(Pixel coordinate grounding data)
********************
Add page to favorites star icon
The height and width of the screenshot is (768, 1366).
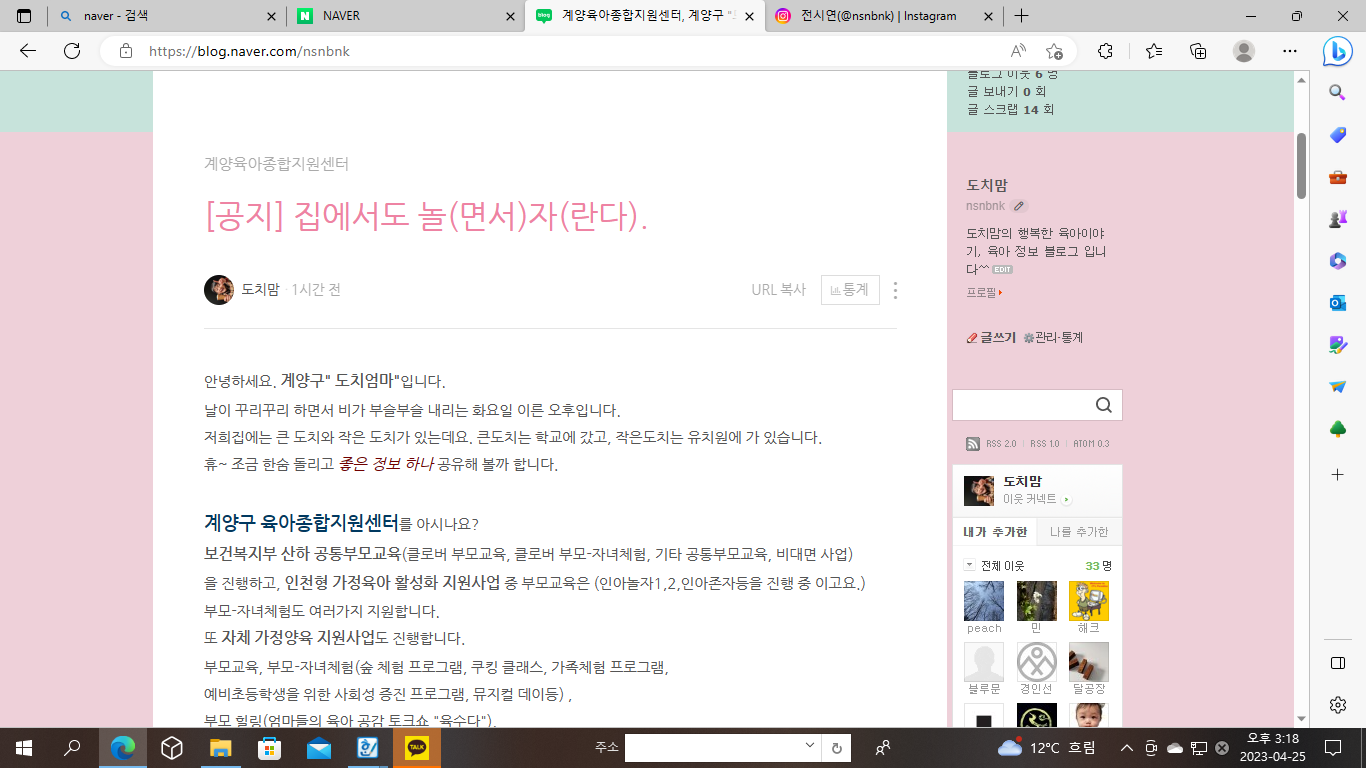coord(1054,51)
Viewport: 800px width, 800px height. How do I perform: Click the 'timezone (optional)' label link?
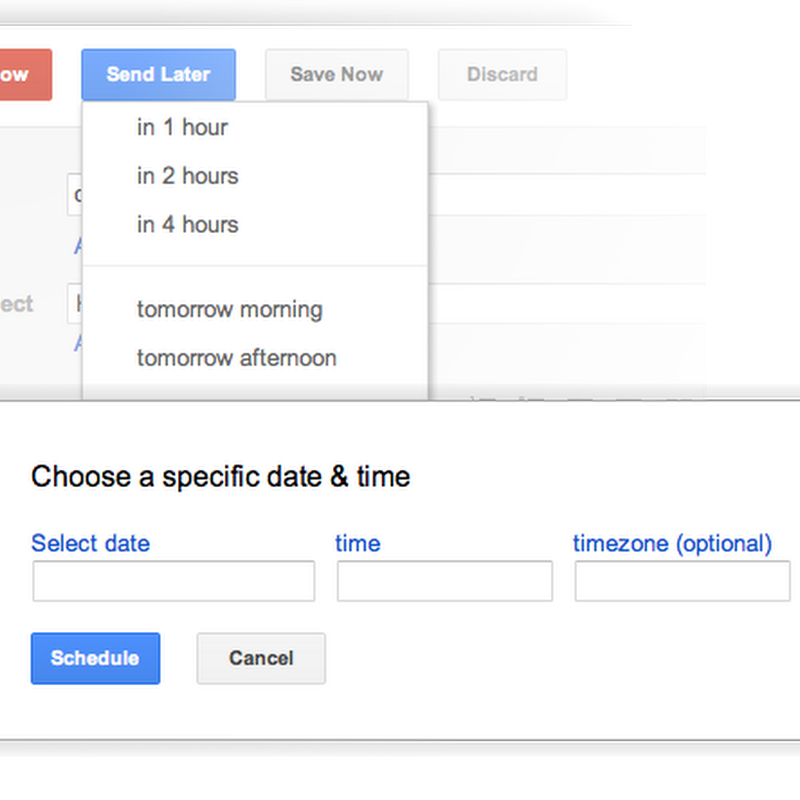(x=672, y=544)
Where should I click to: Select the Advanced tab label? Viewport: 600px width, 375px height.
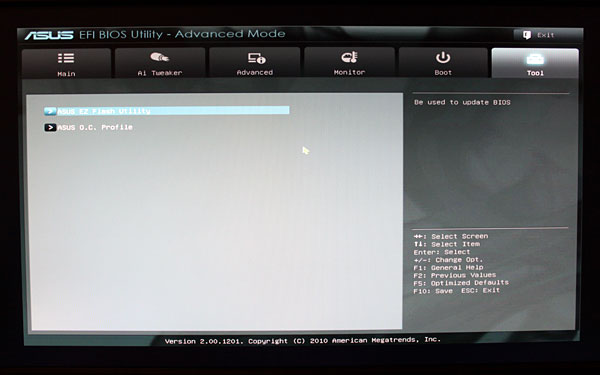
********************
> ABOUT THIS EXERCISE
All entries must be output unchanged, with every picture omitted.

> ANSWER BELOW
Add page to favorites star icon
The height and width of the screenshot is (768, 1366).
coord(1054,51)
Viewport: 800px width, 800px height. How do I perform: Click the 'timezone (optional)' label link?
(x=672, y=544)
Where should I click to: Select the Advanced tab label? Viewport: 600px width, 375px height.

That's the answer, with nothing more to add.